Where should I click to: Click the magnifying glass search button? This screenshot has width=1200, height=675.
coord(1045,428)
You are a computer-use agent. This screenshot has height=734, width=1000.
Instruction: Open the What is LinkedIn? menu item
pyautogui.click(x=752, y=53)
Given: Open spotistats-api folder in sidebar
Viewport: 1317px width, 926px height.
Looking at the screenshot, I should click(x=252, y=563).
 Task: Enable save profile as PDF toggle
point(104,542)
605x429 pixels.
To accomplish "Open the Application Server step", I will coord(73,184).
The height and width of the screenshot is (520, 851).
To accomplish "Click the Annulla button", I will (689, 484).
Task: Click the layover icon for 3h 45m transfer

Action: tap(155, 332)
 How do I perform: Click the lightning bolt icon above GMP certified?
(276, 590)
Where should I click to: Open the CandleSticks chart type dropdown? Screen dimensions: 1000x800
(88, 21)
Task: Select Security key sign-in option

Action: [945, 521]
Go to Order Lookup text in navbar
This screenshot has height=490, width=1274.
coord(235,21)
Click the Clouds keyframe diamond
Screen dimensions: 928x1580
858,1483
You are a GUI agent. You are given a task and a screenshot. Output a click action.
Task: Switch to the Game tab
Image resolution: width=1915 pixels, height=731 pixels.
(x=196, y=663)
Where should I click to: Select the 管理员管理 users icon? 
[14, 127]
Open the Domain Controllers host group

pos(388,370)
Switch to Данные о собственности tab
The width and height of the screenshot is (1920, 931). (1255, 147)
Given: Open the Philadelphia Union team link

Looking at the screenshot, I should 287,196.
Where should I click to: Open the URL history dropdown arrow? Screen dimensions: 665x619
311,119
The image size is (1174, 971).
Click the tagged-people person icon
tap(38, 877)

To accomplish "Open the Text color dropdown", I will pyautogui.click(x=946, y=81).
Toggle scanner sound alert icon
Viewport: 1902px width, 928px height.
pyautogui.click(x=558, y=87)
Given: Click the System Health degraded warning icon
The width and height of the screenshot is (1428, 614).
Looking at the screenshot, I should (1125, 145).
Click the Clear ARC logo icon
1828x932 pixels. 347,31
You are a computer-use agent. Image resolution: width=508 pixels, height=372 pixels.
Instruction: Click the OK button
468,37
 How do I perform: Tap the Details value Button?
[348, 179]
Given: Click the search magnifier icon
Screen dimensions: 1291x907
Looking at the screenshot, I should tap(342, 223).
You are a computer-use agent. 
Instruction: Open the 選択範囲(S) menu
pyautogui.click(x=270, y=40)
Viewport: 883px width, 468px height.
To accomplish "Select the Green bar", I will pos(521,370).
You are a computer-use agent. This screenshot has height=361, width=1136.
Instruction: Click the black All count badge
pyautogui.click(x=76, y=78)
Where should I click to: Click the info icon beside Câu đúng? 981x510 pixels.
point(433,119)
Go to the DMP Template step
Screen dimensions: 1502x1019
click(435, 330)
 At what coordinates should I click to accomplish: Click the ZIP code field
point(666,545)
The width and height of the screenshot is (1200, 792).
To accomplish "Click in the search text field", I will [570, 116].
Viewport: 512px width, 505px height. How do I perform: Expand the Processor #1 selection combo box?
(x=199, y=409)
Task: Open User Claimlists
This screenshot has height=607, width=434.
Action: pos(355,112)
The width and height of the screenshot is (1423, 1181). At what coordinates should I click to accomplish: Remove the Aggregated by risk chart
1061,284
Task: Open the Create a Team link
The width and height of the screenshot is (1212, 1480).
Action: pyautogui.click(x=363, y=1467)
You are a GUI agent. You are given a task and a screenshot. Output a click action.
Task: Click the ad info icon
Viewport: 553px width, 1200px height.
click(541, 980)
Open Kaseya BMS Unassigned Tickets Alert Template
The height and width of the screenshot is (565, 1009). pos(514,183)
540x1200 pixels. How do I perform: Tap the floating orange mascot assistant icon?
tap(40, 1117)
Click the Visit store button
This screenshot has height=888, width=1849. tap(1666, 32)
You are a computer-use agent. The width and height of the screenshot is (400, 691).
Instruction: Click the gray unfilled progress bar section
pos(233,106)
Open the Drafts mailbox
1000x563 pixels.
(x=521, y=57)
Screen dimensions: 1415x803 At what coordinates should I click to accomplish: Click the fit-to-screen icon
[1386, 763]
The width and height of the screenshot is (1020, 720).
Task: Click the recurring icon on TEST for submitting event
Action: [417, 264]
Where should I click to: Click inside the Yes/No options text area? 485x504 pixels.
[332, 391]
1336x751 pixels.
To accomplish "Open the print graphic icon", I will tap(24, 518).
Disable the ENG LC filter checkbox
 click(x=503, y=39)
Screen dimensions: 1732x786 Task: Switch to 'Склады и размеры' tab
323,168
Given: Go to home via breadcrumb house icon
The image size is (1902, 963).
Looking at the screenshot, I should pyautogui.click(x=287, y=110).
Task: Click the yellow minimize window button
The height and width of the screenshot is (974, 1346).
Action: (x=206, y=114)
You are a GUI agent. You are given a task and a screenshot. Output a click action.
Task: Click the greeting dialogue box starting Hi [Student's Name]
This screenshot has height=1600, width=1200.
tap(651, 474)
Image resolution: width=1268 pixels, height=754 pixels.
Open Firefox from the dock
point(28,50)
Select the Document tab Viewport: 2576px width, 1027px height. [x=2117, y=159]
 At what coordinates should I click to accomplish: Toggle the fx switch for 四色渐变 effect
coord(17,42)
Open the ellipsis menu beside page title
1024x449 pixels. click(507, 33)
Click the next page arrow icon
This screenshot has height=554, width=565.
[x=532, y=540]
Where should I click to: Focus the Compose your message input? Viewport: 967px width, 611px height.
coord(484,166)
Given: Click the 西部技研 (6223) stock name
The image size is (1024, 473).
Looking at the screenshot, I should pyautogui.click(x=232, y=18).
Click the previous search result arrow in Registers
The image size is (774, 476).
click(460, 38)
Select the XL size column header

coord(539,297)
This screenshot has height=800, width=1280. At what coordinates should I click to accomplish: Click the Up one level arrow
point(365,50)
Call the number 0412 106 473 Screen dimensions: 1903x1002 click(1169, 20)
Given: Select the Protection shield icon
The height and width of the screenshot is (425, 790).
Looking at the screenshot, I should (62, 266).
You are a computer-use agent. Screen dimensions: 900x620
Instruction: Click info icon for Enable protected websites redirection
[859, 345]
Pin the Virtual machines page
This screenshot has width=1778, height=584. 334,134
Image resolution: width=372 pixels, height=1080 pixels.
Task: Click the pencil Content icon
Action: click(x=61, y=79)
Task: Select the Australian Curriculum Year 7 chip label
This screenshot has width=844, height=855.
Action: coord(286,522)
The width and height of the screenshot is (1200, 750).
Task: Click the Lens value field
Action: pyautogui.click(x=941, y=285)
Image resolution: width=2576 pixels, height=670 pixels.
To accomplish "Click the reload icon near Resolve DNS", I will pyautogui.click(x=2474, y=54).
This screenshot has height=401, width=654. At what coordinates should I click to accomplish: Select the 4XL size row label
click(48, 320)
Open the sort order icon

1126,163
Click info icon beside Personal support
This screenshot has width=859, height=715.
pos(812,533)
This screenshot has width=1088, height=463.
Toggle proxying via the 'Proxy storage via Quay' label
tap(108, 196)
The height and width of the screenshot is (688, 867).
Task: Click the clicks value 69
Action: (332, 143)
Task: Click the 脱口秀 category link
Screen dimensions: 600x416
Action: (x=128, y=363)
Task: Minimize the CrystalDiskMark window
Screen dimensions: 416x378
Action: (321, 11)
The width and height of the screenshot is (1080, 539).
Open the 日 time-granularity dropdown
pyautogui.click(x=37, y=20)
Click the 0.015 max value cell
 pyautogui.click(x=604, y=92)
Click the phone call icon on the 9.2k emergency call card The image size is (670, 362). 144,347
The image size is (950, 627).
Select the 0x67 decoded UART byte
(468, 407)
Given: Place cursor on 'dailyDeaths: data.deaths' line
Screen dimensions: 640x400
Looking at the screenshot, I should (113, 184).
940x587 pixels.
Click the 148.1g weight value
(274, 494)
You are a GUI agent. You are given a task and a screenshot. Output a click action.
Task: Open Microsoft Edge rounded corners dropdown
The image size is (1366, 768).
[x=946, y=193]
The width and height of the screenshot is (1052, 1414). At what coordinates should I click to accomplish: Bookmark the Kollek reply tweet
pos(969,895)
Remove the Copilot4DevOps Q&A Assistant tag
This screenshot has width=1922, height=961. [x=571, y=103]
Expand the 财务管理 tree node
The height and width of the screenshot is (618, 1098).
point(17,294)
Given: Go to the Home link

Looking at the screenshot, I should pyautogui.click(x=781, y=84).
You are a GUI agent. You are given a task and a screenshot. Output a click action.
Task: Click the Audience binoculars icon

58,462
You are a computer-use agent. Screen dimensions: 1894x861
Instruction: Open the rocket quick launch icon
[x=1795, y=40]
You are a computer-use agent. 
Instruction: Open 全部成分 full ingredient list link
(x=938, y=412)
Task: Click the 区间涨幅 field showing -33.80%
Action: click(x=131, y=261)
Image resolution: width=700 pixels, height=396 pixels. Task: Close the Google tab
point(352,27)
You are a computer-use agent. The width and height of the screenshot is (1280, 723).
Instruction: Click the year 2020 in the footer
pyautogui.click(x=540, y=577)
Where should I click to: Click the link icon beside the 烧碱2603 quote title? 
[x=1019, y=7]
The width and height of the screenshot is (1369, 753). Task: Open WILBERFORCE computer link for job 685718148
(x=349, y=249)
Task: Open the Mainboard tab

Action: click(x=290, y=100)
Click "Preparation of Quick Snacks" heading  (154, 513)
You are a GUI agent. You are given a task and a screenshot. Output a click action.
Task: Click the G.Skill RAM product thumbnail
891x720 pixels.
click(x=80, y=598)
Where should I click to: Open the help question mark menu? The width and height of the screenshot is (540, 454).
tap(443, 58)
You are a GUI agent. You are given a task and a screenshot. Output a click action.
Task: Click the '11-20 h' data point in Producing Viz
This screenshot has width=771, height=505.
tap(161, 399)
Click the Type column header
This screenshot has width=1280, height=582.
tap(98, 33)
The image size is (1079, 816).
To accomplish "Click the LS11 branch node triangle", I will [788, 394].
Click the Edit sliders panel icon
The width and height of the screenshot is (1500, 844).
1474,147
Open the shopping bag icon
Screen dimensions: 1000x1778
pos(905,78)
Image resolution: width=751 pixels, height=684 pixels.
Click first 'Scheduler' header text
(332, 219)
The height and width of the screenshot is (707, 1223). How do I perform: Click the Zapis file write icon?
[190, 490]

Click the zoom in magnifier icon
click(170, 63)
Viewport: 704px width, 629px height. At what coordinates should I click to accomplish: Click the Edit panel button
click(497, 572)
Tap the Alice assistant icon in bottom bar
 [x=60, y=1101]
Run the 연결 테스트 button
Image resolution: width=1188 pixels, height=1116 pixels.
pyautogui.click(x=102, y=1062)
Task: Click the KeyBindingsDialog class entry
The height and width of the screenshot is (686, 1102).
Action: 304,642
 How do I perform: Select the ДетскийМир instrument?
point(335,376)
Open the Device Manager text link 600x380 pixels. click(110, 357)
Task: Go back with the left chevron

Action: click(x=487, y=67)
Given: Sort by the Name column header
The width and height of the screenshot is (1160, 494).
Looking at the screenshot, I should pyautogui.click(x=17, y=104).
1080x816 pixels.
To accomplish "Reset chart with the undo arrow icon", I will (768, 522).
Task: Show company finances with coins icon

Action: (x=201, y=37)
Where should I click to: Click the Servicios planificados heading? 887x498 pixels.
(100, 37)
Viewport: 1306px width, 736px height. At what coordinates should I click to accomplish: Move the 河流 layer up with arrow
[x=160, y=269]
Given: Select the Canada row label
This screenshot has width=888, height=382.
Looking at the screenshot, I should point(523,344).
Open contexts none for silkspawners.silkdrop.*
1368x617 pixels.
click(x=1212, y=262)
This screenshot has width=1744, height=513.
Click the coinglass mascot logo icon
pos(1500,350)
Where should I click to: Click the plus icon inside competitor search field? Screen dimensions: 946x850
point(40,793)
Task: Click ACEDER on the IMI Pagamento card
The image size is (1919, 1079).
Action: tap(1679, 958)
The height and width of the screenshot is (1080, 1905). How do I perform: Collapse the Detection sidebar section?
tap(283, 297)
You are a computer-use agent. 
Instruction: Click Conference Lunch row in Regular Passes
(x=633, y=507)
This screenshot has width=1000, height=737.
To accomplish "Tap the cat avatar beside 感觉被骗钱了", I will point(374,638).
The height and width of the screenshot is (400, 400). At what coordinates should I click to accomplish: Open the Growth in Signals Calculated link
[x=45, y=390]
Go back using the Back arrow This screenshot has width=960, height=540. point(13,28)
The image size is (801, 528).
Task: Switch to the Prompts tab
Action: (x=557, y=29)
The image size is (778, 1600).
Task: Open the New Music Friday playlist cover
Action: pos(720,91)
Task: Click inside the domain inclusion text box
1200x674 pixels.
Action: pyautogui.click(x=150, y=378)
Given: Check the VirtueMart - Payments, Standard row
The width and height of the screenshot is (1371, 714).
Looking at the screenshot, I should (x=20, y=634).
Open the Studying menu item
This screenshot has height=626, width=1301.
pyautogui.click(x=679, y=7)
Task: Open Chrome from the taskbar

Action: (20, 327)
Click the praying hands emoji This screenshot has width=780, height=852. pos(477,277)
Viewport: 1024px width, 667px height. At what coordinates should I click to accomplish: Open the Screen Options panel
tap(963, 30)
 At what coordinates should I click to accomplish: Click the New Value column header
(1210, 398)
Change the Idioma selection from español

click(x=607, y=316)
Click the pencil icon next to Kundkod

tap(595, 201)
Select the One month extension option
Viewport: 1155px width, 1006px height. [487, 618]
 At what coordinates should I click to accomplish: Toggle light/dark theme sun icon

■ ■ ■ ■ ■ ■ ■

PROBLEM REQUIREMENTS →
Whenever a line of the material above contains the string "window", copy that line out.

SOLUTION →
Task: Click the yellow minimize window button
Task: Minimize the CrystalDiskMark window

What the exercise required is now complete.